4.2. The potential of H-1PV against cutaneous lymphoma

Parvovirus therapeutic potential in some hematological malignancies has already been shown. In particular, it was demonstrated that H-1PV is able to cause B cell lymphoma regression and survival prolongation in animal models of Burkitt’s lymphoma [73]. H-1PV infection of other types of blood cancer cells (diffuse large B cell lymphoma, large cell immunoblastic lymphoma, among others) similarly resulted in tumor cell death and reduction of cancer cultures viability [74]. Remarkably, H-1PV was capable of suppressing the proliferation not only of malignant B but also of T lymphocytes. Oncolysis was observed in T-cell acute lymphoblast leukemia (T-ALL) and, of note, in CTCL cells [74]. H-1PV infection of the SS-derived T-lymphoblast HH cells was characterized by efficient virus uptake, intracellular expression and replication and, ultimately, host cell killing with release of progeny infectious virions [74]. Further studies are required in order to substantiate H-1PV potential in CTCL treatment. However, first in vitro observations are promising and promote parvovirotherapy as a potential novel approach in cutaneous lymphoma. Thus, two Parvovirinae subfamily members, CutaV and H-1PV, belonging to the same - Protoparvovirus - genus seem to have distinct relationships with CTCL development. The pro-curative (oncolytic) effect of H-1PV on CTCL cells challenges the CutaV association with CTCL to be causative versus opportunistic.

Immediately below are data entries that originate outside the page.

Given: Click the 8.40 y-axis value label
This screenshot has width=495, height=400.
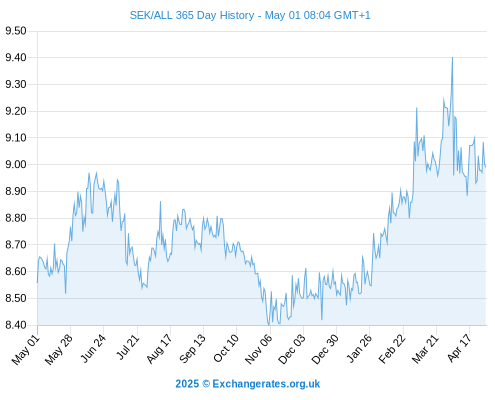Looking at the screenshot, I should [16, 325].
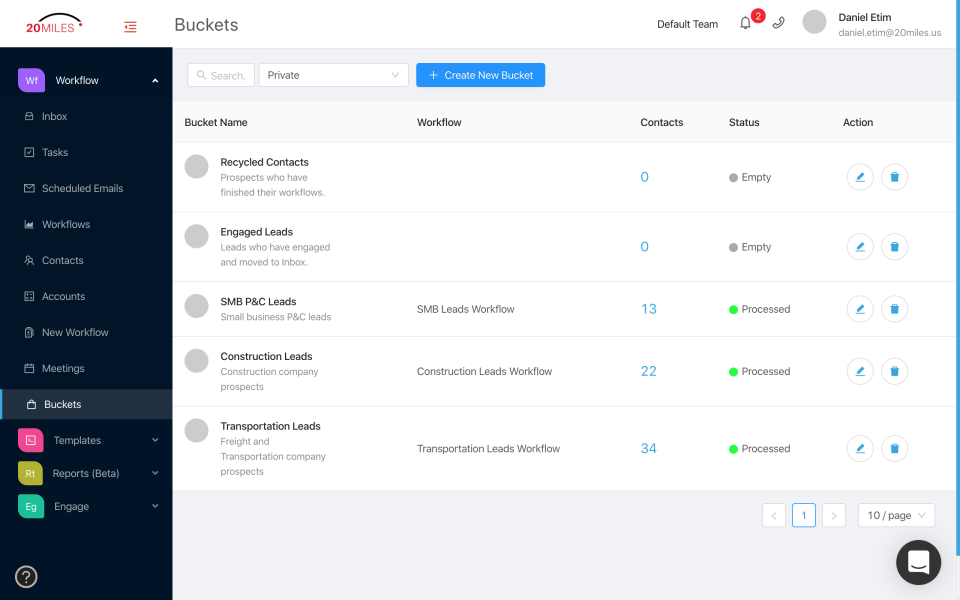The image size is (960, 600).
Task: Open the chat support bubble
Action: click(x=918, y=562)
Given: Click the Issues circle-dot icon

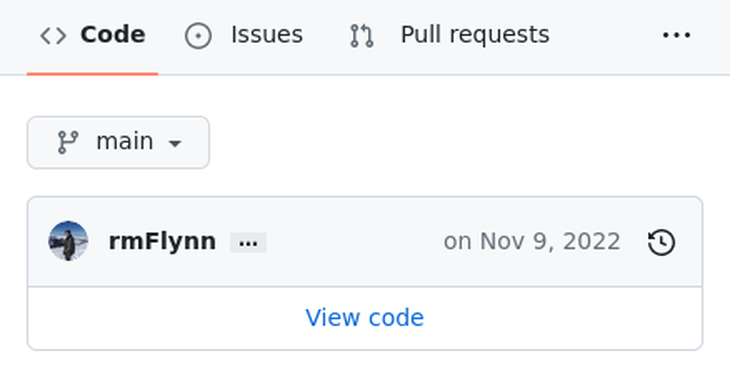Looking at the screenshot, I should coord(198,36).
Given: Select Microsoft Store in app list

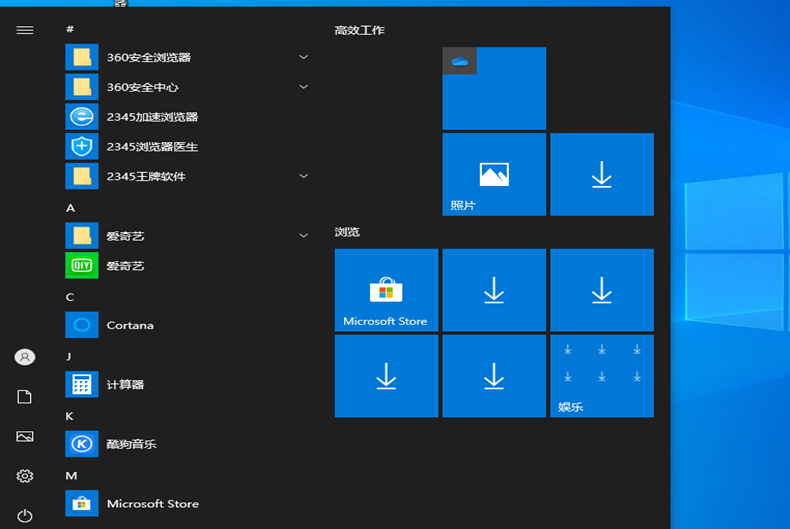Looking at the screenshot, I should pos(152,504).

5. Conclusions and future directions

Despite all efforts to identify an infectious agent of either bacterial or viral origin that might be involved in CTCL development, the trigger of this malignancy remains presently unclear. The recently discovered human cutaviruses emerged as sound candidates for an etiopathogenic role in this disease. However, existing study limitations and controversial results hint at the necessity to await further investigations in order to draw a straightforward conclusion. Further studies are similarly required, and worth being considered, to unravel the therapeutic potential of the oncolytic H-1 parvovirus in cutaneous lymphoma.

Author Contributions

Conceptualization, A. A.; writing – original draft preparation, A. A.; writing – review and editing, J. R., G. U. and A. A.; funding acquisition, A. A. All authors have read and agreed to the published version of the manuscript.

Funding

Parvovirus research in cutaneous T cell lymphoma was funded by a Cutaneous Lymphoma Catalyst Research Grant to A. A. from the Cutaneous Lymphoma Foundation.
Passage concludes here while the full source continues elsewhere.